Bei anderen landwirtschaftlichen Produkten würden die USA, Australien, Kanada, Argentinien und Neuseeland vom Abbau der europäischen Agrarmarktordnung wesentlich stärker begünstigt werden als die Entwicklungsländer. Aber auch die EU ist sich keineswegs einig. Frankreich und einige der neuen EU-Staaten stemmen sich gegen die Verringerung der europäischen Agrarsubventionen, während andere EU-Länder einen weiteren Rückgang der Landwirtschaft hinnehmen würden, wenn sie dafür leichter Industriewaren und Dienstleistungen exportieren könnten.

300 Milliarden US-Dollar weniger Einkommen

Vor diesem Hintergrund ist ein Scheitern der WTO-Konferenz wahrscheinlicher als ein Erfolg. Der Preis des Scheiterns wäre allerdings hoch, denn er bedeutet den Verzicht auf eine Steigerung des weltweiten Einkommens um 300 Milliarden US-Dollar pro Jahr, wie die Weltbank für den Fall einer vollständigen Liberalisierung des grenzüberschreitenden Handels errechnet hat. Etwa 45 Prozent davon kämen den Entwicklungsländern zugute. Das Problem besteht darin, dass die Einkommen höchst ungleich verteilt sind und sich dies bei Einkommenszuwächsen nicht ändern würde. Die Verlierer haben kein Interesse daran, dass die reichen Länder sowie die Reichen in den armen Ländern noch reicher werden.

Versprechen von Doha

Ein Erfolg der gegenwärtigen Liberalisierungsrunde ist nur möglich, wenn alle Teilnehmer sich an das Versprechen von Doha erinnern, dass dies eine Entwicklungsrunde sein soll. Vor allem den armen Ländern soll die im November 2001 in der Hauptstadt des Emirats Katar begonnene Doha-Runde zu Gute kommen.

Europa und die USA müssen nachgeben

Afghanische Bauern im Morgengrauen
Afghanische Bauern im MorgengrauenBild: AP

Das bedeutet nicht nur überproportionale Vorteile für die Entwicklungsländer, sondern auch eine möglichst gerechte Verteilung des Zugewinns in diesen Ländern.

Voraussetzung dafür ist in der Tat, dass Europäer und Amerikaner von ihrem Agrarprotektionismus ablassen. Der EU-Kommission ist zu attestieren, dass sie dafür ein verhandlungsfähiges Angebot vorgelegt hat. Im Gegenzug erwarten die Industriestaaten eine Senkung der Zölle auf Industriegüter, eine Vereinfachung der Zollverfahren und eine Öffnung der internationalen Märkte für Dienstleistungen.
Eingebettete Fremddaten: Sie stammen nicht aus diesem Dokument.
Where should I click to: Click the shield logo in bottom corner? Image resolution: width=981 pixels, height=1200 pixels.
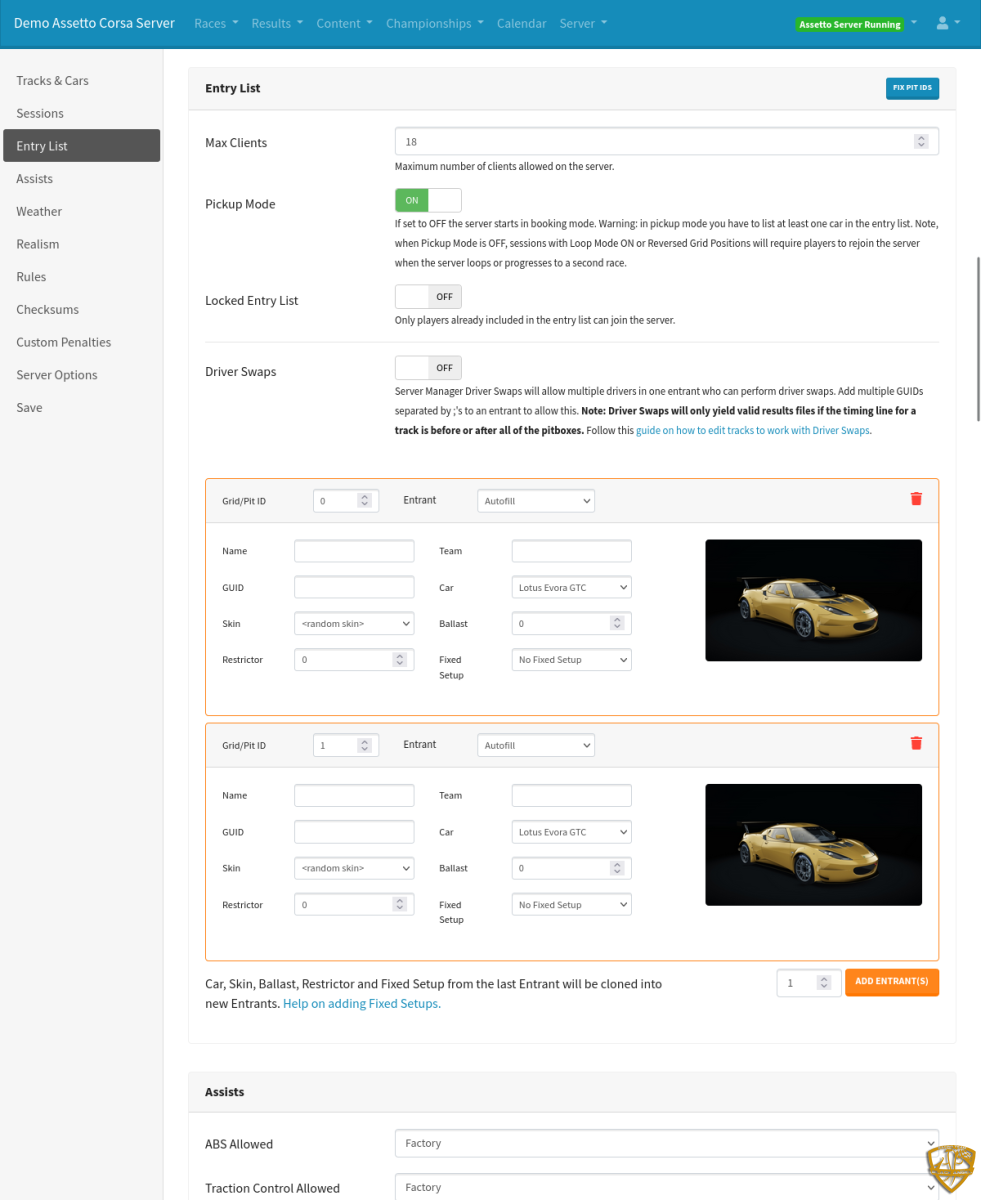click(x=949, y=1170)
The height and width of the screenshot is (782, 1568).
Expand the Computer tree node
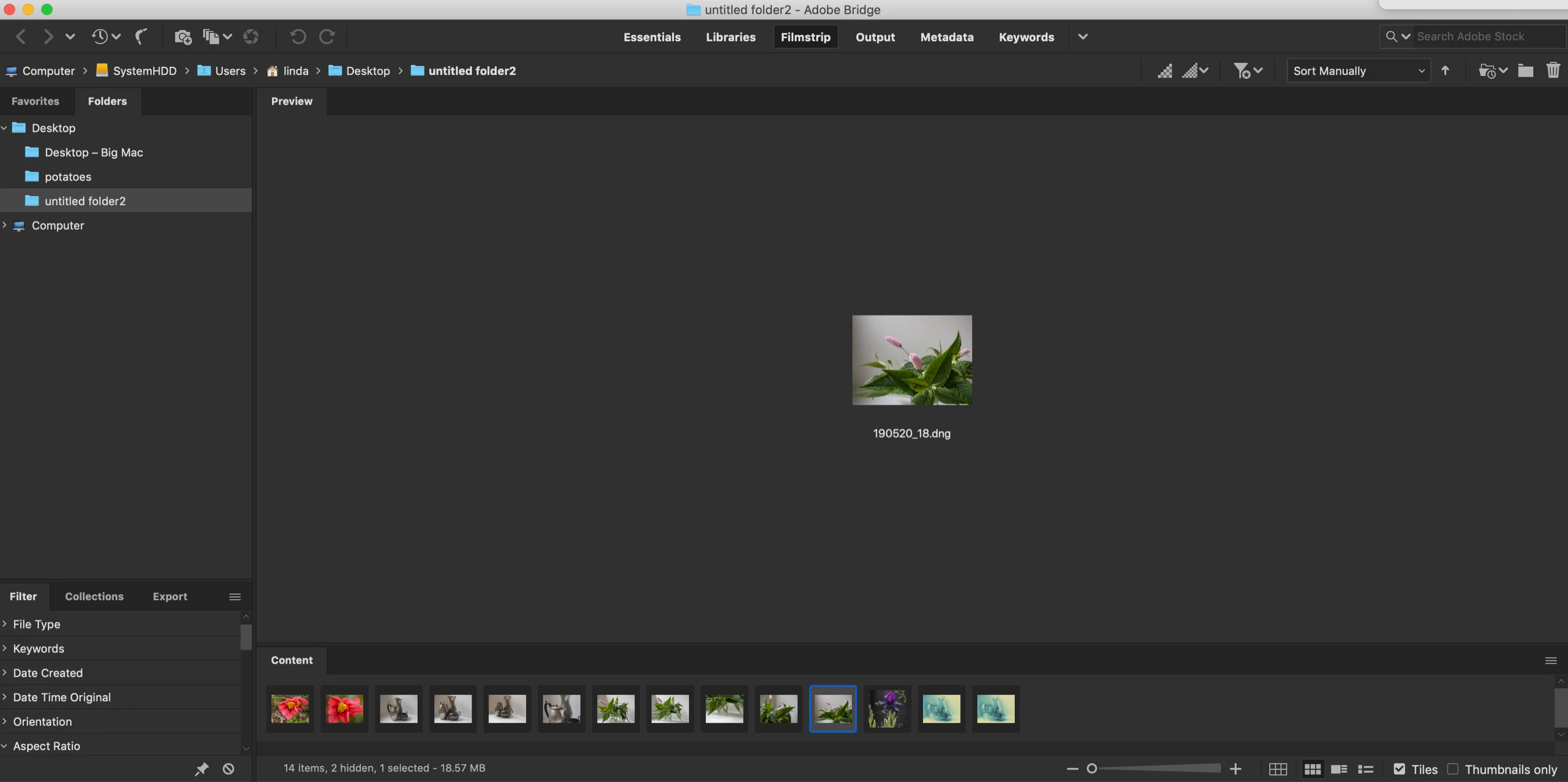click(x=5, y=226)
Die WTO bietet für einen solchen Deal den Marktplatz, auf dem nicht Güter ausgetauscht, sondern in einem Geben und Nehmen Rahmenbedingungen für den Handel vereinfacht werden - und zwar zum möglichst allseitigen Vorteil.

Zwischenlösung gesucht

Dabei steht die WTO nach dem Scheitern der vorherigen Konferenzen in Seattle und Cancun unter zunehmendem Erfolgsdruck. Denn das Interesse der großen Teilnehmer am Welthandel würde an multilateralen Lösungen weiter abnehmen und die Vereinbarung von bilateralen Freihandelsabkommen zunehmen. Kennzeichnend für bilaterale Abkommen ist, dass der stärkere Partner davon am meisten profitiert, während bei multilateralen Vereinbarungen die Interessen auch der schwachen Länder berücksichtigt werden. Scheitern also die WTO-Verhandlungen in Hongkong, wären insbesondere die Entwicklungsländer die Verlierer. Gelingt es nur, das drohende Scheitern der Doha-Runde abzuwenden und im nächsten Jahr weiter zu verhandeln, wäre das schon ein Erfolg.